Quebrando o silêncio e o sigilo
O ponto de vista de Marinello é compartilhado por Anne Webber, cofundadora da Comissão de Arte Roubada na Europa (CLAE). Ela é responsável por um site dedicado a artigos e comentários sobre o tema. A cineasta é reconhecida como dedicada defensora da restituição.
“Com a propriedade, vem também a responsabilidade. Se Berna aceita a coleção de Gurlitt, é essencial que as investigações ocorram com a maior transparência possível”, diz.
Ela vê o possível legado à Berna como uma oportunidade para quebrar o silencio e o sigilo mantido pela Alemanha.
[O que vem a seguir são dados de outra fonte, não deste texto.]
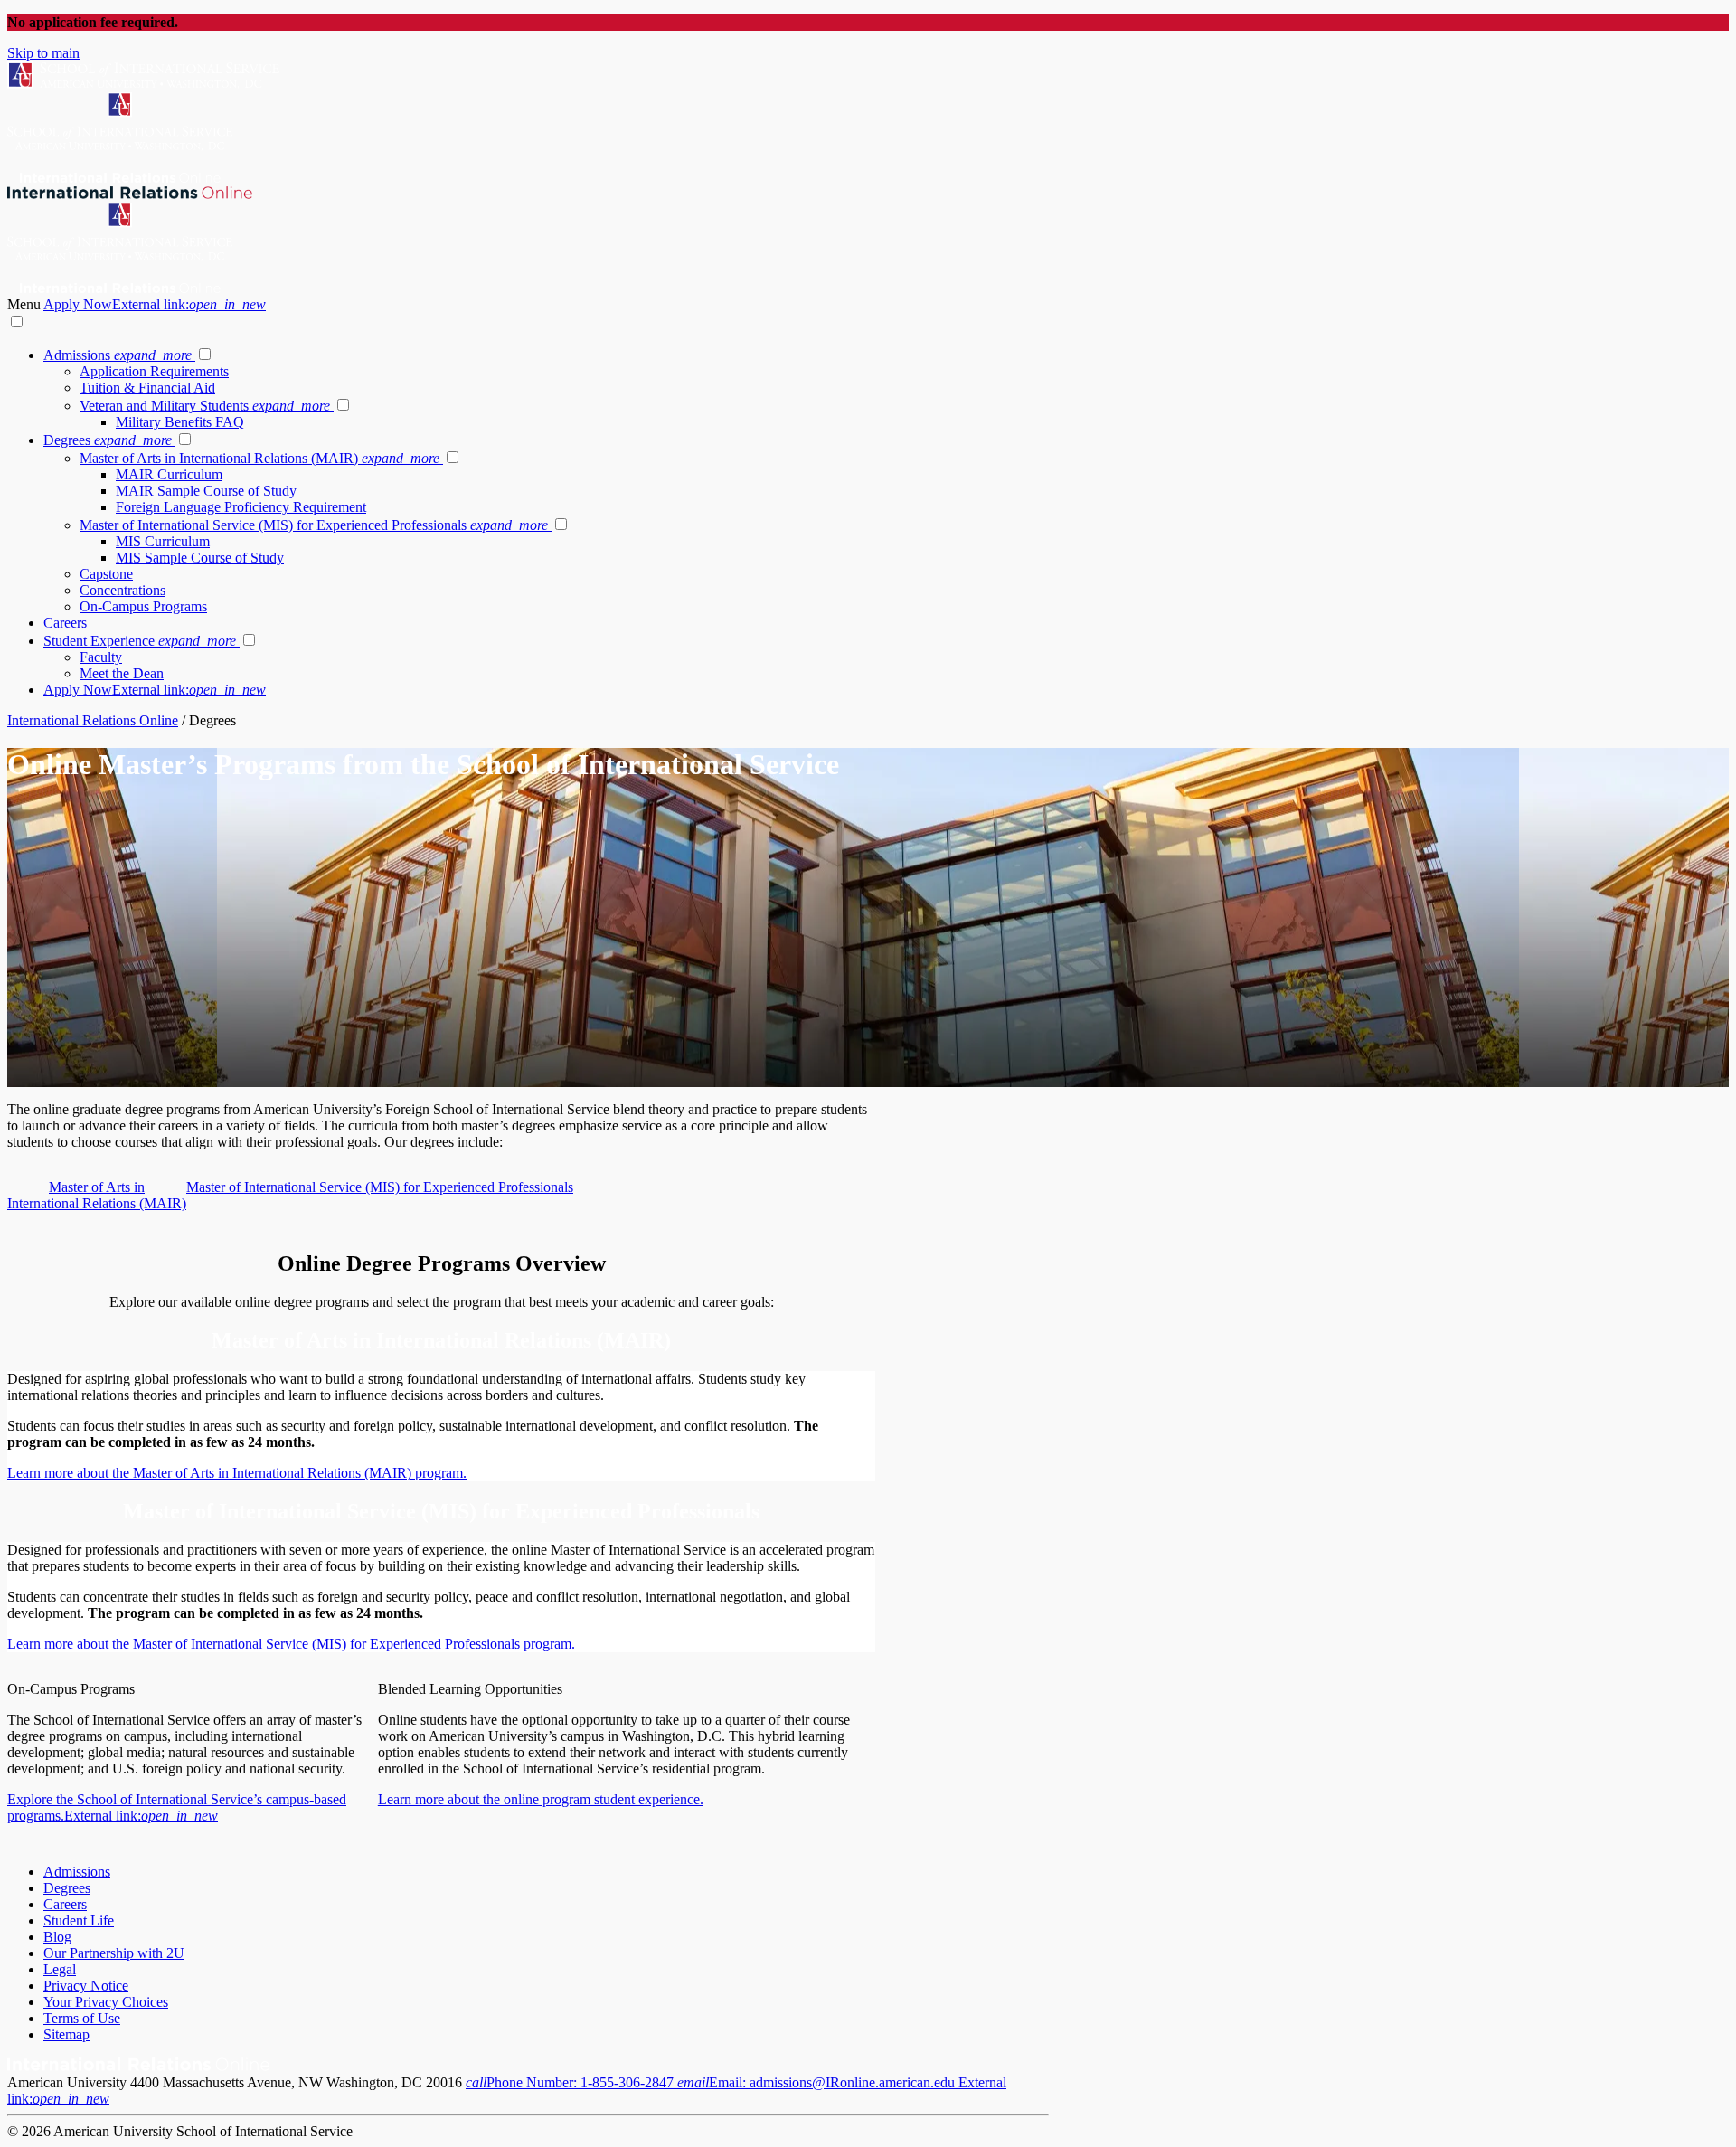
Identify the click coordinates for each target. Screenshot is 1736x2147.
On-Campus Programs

“As identidades dos atuais pesquisadores do grupo de trabalho criado pela Alemanha não foram ainda reveladas. Não está claro porque isso ainda não ocorreu”, diz.
Preenchendo as molduras vazias
Webber explica então que as investigações não devem se limitar apenas às obras encontradas em posse de Gurlitt. “É preciso rastrear e identificar as peças da coleção que foram vendidas a partir do momento em que ele assumiu-a do seu pai.”
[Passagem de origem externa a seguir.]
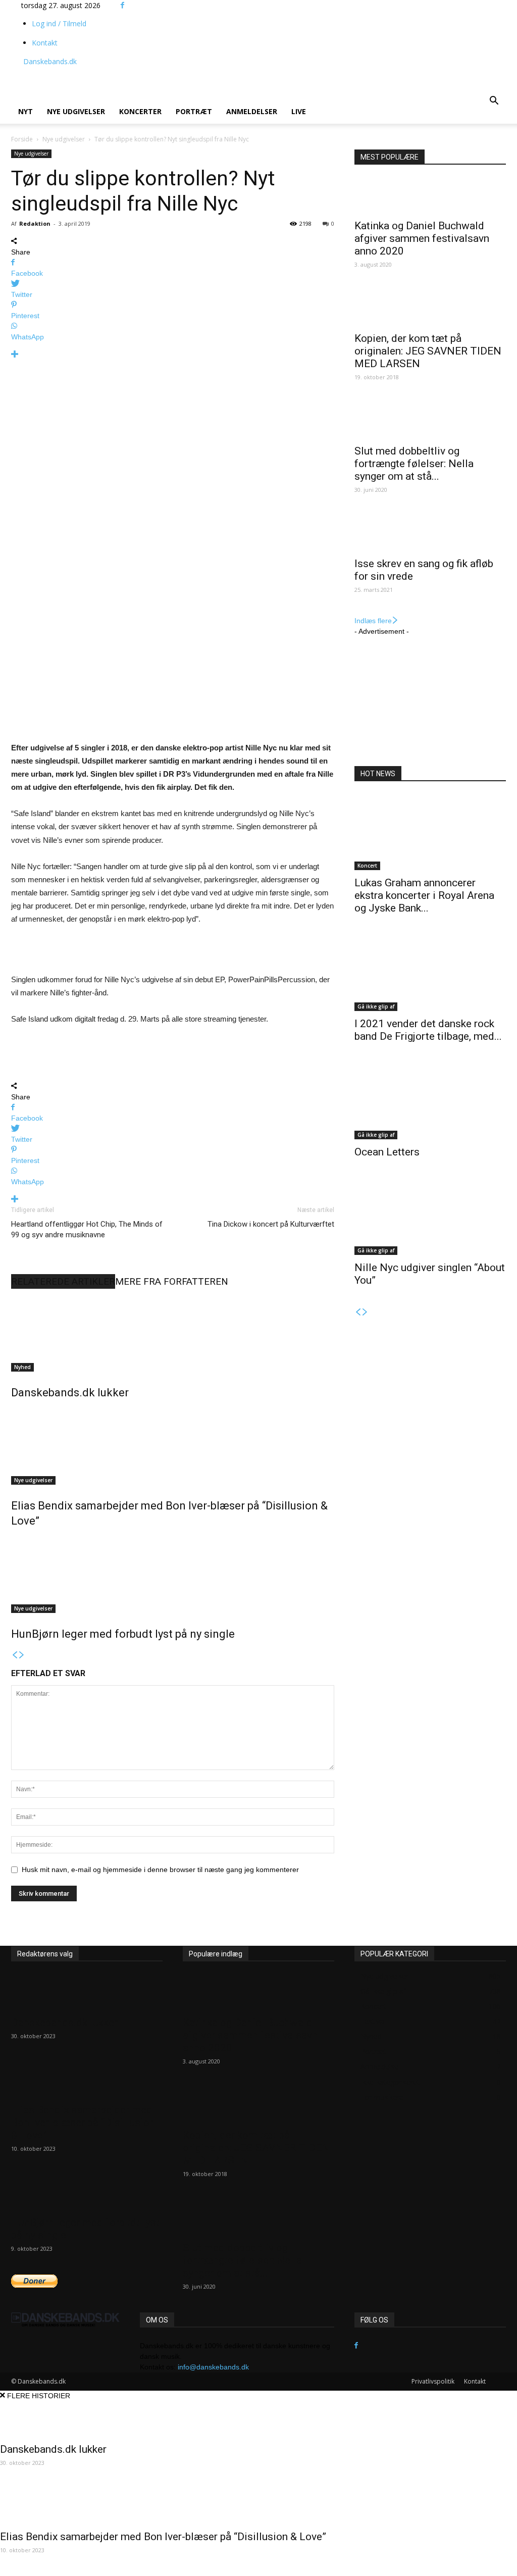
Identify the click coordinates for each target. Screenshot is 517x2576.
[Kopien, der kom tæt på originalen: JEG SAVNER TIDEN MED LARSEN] (430, 308)
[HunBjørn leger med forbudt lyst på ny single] (172, 1575)
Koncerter (140, 111)
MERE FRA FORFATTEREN (171, 1281)
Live (298, 111)
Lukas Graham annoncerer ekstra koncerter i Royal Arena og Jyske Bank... (424, 895)
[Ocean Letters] (430, 1101)
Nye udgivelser (76, 111)
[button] (494, 102)
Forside (22, 139)
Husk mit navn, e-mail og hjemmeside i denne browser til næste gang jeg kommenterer (160, 1869)
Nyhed (22, 1367)
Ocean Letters (387, 1152)
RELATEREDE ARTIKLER (63, 1281)
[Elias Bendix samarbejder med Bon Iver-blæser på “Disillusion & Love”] (172, 1447)
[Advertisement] (215, 71)
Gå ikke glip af (375, 1006)
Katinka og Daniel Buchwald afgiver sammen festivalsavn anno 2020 (421, 238)
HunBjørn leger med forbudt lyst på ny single (123, 1634)
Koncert (367, 865)
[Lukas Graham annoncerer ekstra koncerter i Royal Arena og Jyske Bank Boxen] (430, 832)
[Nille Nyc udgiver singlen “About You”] (430, 1217)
Sabe-se que Cornelius Gurlitt, que não declarava nenhuma fonte de renda, vendeu diversas obras de artes, assim como o fizeram sua mãe e irmã após o falecimento de Hildebrand em um acidente de carro em 1956.
Webber cita Alfred Weidinger, vice-diretor do Museu Belvedere na Áustria: “O fato de existir essa coleção não era um segredo. Quando colecionador de arte de porte no sul da Alemanha conhecia ou sabia o quão extenso ela era.”
Ainda é preciso clarificar como o mercado de arte se tornou um cúmplice discreto da família Gurlitt. “Pedimos uma investigação completa e convidamos os negociantes em posse das obras, incluindo os museus, de darem um passo adiante”, declara Webber.
Ela ressaltou como a transferência à Suíça da coleção “pode servir de modelo na pesquisa de origem e modelo de solução justa.”
“O museu pode ajudar a reforçar a transferência que tantas famílias injustiçadas estão desesperadamente necessitando”, diz.
Grupo de trabalho
O governo federal da Alemanha e o governo da Baviera criaram em janeiro de 2014 um grupo de trabalho com um mandato ambíguo: por um lado foi encarregado de investigar a origem das obras, mas também de apoiar a procuradoria e as cortes alemãs “com a pesquisa necessária para esclarecer a origem e as circunstâncias…das obras de arte encontradas na residência de Gurlitt.”
Ela fez apenas duas recomendações de restituição até a data, incluindo a obra “Dois montadores na praia” de Max Liebermann, que, em um desenvolvimento surpreendente, é oposto pelo próprio governo alemão e “Mulher com um leque”, de Henri Matisse, que atualmente está em negociação com os descendentes do negociante de arte Paul Rosenberg, incluindo a jornalista francesa Anne Sinclair.